I feel very sorry indeed for those remaining inhabitants who face a winter of empty streets and whose settlements have become so overrun with second homes that their social life – indeed their entire quality of life – is now being affected.
Depleted populations often lack the critical mass necessary to sustain clubs and other organisations. There are no longer enough people to raise a cricket or football team, run a flower show, even ring the church bells.
And as these traditional elements of village life decline so the spark, the spirit of the community, is dimmed.
From which sentiment you may judge that I am indeed grateful that we are proposing to empower councils (finally) to tackle an issue which has already bequeathed us dozens of winter ghost villages. National park authorities and others have already taken some steps towards slowing, if not halting, the spread of second homes, but their efforts have necessarily been piecemeal. All being well, we should soon be able to adopt a far more robust approach.
The only positive I can see is that the move for more home-working has delivered the South West an injection of new blood as families have upped sticks in the suburbs and taken advantage of the property market differentials to move down. I welcome every last one of them because many have young families and all are going to be year-round residents.
We could be witnessing one of the most significant population shifts since the migration in the 19th century of thousands of poor, rural families into towns and cities in search of better-paid work.
All we need now is to ensure that the home workers are properly serviced in terms of telecommunications, but this remains a real problem for the more rural parts of my constituency – and in several others, as I know. Millions have been spent, deadlines have been set and missed, promises made and broken, and still we are a very long way indeed from delivering decent broadband to swathes of the countryside.
I could go on, but the guilty parties know who they are and they know, equally, that my sights are permanently trained on them.

•••

Return everything in the passage on second homes and village life from "Depleted populations often" down to "more robust approach.", word for word. The items after this passage were taken from a different source.

(Saved entries)
•••

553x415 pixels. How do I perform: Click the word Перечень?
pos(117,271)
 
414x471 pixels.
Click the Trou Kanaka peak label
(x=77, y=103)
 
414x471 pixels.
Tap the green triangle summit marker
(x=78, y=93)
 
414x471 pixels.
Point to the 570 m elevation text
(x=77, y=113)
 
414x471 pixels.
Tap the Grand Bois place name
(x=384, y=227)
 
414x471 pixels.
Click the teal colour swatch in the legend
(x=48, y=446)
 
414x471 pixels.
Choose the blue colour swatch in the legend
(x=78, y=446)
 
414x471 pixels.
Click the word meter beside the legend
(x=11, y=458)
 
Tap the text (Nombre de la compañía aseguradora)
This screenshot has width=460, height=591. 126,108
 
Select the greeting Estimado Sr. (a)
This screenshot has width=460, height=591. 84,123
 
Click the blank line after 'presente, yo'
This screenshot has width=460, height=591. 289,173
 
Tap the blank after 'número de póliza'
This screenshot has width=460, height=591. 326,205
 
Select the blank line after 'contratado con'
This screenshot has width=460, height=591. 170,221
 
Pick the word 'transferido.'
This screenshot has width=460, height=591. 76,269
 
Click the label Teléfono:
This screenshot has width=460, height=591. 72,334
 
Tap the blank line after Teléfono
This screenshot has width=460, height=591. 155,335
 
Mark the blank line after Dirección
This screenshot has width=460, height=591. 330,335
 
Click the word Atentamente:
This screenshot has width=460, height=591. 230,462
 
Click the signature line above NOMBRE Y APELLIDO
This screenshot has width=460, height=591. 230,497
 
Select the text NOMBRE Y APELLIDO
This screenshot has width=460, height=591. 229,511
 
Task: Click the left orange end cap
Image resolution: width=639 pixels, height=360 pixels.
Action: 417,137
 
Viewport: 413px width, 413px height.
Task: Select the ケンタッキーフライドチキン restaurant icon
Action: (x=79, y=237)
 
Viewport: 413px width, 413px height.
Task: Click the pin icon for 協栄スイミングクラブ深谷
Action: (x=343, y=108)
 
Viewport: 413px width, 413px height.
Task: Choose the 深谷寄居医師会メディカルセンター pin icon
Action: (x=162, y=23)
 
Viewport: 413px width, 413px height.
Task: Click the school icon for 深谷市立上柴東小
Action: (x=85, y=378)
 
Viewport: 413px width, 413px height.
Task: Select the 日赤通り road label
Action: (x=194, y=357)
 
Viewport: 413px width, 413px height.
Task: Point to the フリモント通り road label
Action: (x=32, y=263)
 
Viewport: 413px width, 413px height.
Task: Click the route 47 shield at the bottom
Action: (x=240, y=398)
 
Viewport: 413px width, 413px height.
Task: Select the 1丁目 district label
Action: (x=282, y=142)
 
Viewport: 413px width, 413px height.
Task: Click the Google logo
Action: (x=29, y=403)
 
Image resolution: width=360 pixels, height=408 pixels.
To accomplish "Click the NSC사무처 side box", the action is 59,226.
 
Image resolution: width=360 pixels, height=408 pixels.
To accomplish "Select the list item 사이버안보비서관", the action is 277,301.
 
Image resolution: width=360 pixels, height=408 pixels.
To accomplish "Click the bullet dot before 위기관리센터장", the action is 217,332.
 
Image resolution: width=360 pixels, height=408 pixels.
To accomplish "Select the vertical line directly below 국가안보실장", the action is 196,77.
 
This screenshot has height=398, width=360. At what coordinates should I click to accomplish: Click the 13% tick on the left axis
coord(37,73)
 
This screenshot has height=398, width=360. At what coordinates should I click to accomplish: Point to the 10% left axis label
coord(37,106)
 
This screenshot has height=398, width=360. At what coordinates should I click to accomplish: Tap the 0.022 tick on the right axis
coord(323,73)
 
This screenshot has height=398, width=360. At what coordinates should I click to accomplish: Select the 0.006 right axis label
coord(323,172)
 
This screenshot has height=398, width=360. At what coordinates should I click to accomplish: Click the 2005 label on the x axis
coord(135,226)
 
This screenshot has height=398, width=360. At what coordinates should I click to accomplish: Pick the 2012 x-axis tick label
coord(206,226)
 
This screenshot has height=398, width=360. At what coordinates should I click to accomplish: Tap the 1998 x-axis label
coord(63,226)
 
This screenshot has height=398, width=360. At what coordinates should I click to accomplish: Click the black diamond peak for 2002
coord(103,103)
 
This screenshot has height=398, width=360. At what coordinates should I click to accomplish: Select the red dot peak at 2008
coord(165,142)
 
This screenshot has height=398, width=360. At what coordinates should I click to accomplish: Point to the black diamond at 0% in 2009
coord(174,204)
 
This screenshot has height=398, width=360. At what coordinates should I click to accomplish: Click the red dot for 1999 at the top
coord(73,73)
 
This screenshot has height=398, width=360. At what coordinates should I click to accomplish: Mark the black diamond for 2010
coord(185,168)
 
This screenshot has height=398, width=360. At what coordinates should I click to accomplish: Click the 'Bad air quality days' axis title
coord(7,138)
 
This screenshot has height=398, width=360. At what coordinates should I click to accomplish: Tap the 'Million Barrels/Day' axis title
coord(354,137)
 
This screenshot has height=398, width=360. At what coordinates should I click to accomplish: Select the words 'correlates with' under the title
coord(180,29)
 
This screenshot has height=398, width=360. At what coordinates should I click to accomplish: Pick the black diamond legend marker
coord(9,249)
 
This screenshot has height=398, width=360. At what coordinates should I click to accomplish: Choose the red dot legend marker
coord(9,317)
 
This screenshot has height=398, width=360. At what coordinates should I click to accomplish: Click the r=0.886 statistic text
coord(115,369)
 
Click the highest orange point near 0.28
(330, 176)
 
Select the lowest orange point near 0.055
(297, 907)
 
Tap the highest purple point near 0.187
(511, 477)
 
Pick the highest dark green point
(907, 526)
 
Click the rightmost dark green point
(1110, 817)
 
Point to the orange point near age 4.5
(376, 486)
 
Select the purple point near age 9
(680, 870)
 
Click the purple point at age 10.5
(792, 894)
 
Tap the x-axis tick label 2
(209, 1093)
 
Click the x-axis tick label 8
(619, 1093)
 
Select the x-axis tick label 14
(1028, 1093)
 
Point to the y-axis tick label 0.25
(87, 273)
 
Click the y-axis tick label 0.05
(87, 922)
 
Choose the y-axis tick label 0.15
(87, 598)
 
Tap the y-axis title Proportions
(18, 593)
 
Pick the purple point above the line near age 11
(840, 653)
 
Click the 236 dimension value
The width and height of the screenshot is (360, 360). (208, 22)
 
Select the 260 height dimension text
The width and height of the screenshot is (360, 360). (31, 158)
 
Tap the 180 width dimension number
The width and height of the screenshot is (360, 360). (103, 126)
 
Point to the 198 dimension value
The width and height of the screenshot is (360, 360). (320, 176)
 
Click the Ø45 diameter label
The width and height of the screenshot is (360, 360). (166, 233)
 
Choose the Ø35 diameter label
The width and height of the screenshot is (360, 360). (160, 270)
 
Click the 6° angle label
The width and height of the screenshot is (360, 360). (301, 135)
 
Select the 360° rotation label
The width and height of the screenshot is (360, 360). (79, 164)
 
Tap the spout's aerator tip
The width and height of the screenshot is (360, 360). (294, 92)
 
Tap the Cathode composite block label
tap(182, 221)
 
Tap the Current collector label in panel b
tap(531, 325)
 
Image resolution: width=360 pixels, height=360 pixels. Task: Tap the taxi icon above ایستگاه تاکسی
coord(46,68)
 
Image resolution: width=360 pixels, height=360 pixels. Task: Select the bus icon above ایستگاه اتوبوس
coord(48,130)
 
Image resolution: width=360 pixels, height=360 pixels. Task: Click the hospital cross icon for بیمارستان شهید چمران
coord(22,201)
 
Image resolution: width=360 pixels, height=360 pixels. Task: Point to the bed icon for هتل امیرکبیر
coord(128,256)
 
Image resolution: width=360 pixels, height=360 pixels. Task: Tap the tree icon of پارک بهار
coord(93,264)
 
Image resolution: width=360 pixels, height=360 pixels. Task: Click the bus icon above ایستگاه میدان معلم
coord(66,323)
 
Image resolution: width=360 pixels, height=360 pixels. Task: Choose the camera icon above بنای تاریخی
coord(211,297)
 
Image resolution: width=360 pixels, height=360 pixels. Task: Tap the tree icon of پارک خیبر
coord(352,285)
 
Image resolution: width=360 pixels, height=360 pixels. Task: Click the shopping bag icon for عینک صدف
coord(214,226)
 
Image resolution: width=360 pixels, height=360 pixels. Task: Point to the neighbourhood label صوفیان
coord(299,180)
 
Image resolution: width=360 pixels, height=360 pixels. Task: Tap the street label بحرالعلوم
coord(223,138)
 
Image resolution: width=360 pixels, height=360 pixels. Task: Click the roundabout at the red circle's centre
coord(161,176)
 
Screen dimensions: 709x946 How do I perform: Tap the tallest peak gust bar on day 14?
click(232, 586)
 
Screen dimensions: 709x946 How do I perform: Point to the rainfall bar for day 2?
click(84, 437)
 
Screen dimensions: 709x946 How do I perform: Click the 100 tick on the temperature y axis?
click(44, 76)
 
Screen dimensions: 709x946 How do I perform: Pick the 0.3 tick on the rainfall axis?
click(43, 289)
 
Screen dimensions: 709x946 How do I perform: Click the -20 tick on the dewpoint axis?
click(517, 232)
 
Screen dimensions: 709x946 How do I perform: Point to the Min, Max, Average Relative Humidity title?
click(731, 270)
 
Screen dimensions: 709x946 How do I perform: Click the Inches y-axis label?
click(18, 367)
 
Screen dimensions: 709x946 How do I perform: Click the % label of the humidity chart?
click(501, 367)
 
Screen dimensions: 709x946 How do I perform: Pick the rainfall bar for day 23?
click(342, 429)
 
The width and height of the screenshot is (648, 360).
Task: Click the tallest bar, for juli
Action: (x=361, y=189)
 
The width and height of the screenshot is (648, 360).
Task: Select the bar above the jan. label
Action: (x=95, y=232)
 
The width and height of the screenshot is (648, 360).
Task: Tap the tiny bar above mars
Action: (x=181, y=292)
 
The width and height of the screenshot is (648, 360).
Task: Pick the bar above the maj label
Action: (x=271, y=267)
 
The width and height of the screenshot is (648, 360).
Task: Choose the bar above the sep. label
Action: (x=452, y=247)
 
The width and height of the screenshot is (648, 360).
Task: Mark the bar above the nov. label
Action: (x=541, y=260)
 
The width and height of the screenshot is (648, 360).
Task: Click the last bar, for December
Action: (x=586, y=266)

•••

## Response to this exercise
Depleted populations often lack the critical mass necessary to sustain clubs and other organisations. There are no longer enough people to raise a cricket or football team, run a flower show, even ring the church bells.
And as these traditional elements of village life decline so the spark, the spirit of the community, is dimmed.
From which sentiment you may judge that I am indeed grateful that we are proposing to empower councils (finally) to tackle an issue which has already bequeathed us dozens of winter ghost villages. National park authorities and others have already taken some steps towards slowing, if not halting, the spread of second homes, but their efforts have necessarily been piecemeal. All being well, we should soon be able to adopt a far more robust approach.